Jaroslavas Jakšto

Personal information
- Full name: Jaroslavas Jakšto
- Nationality: Lithuania
- Born: August 7, 1980 (age 45) Vilnius
- Height: 1.94 m (6 ft 4 in)
- Weight: 101 kg (223 lb)

Sport
- Sport: Boxing
- Weight class: Super-Heavyweight
- Club: VOSC, Vilnius

Medal record
European Amateur Championships
| Bronze medal – third place | 2004 Pula | Super Heavyweight |

= Jaroslavas Jakšto =

Lithuanian boxer (born 1980)

Jaroslavas Jakšto (born 7 August 1980) is a male amateur boxer from Lithuania best known for winning super heavyweight bronze at the 2004 European Amateur Boxing Championships in Pula, Croatia. He was a 2004 Olympian and also qualified for the 2008 Olympics.

==Career==
Jakšto won a bronze medal in the same division at the 2004 European Amateur Boxing Championships in Pula, Croatia.
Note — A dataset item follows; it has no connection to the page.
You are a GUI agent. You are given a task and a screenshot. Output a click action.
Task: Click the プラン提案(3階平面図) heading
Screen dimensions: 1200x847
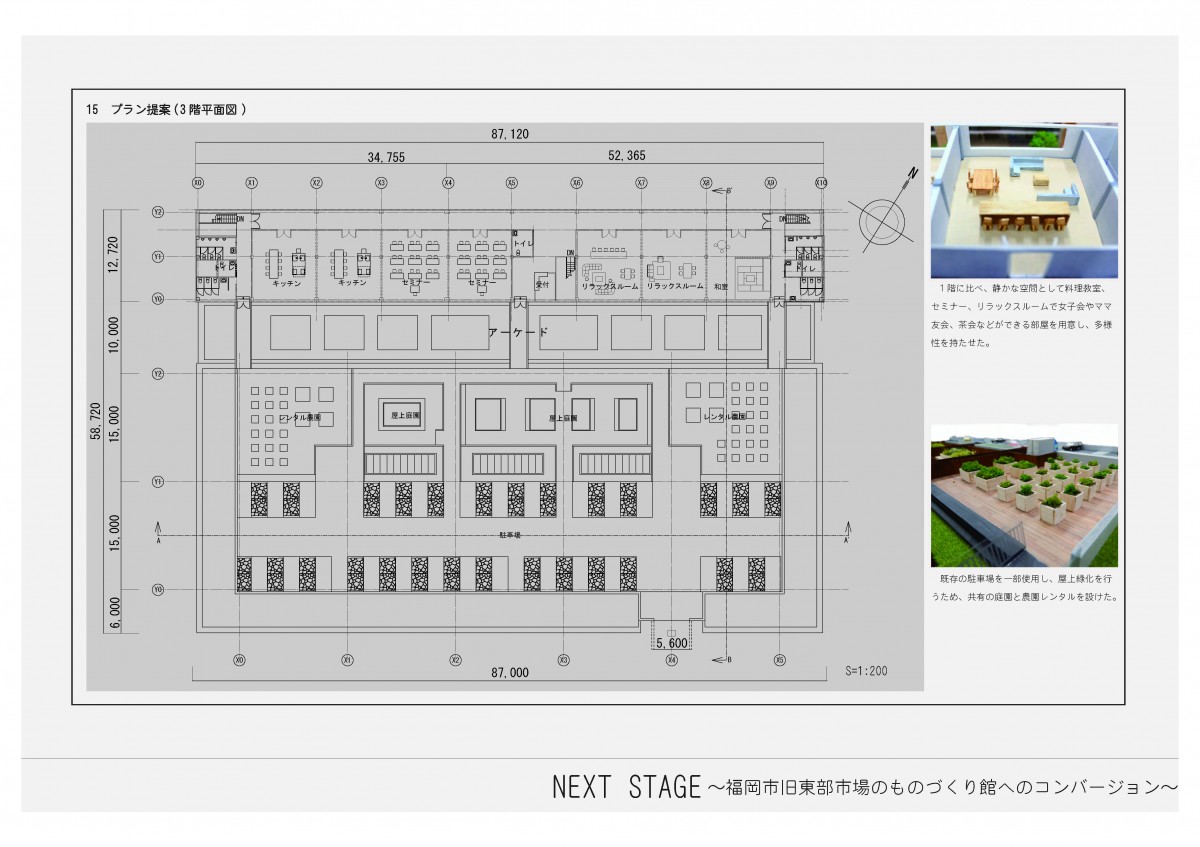point(167,110)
He also participated in the 2004 Summer Olympics. He beat there Victor Bisbal 27-16 but was defeated in the second round of the Super heavyweight (+91 kg) division by Egypt's eventual runner-up Mohamed Aly.

He won the Chemiepokal Cup in Germany 2005 by beating Michel López Núñez 17:12 and the Military world championships in 2006.

At the World Championships 2007 he lost to Vyacheslav Glazkov inside the distance.

At the first Olympic qualifier he lost to Kubrat Pulev, at the second qualifier he beat Robert Helenius and Yousef Abdelghani to qualify.
In Beijing he lost to David Price when he had to quit with a leg injury after the first round, he was trailing 1:3.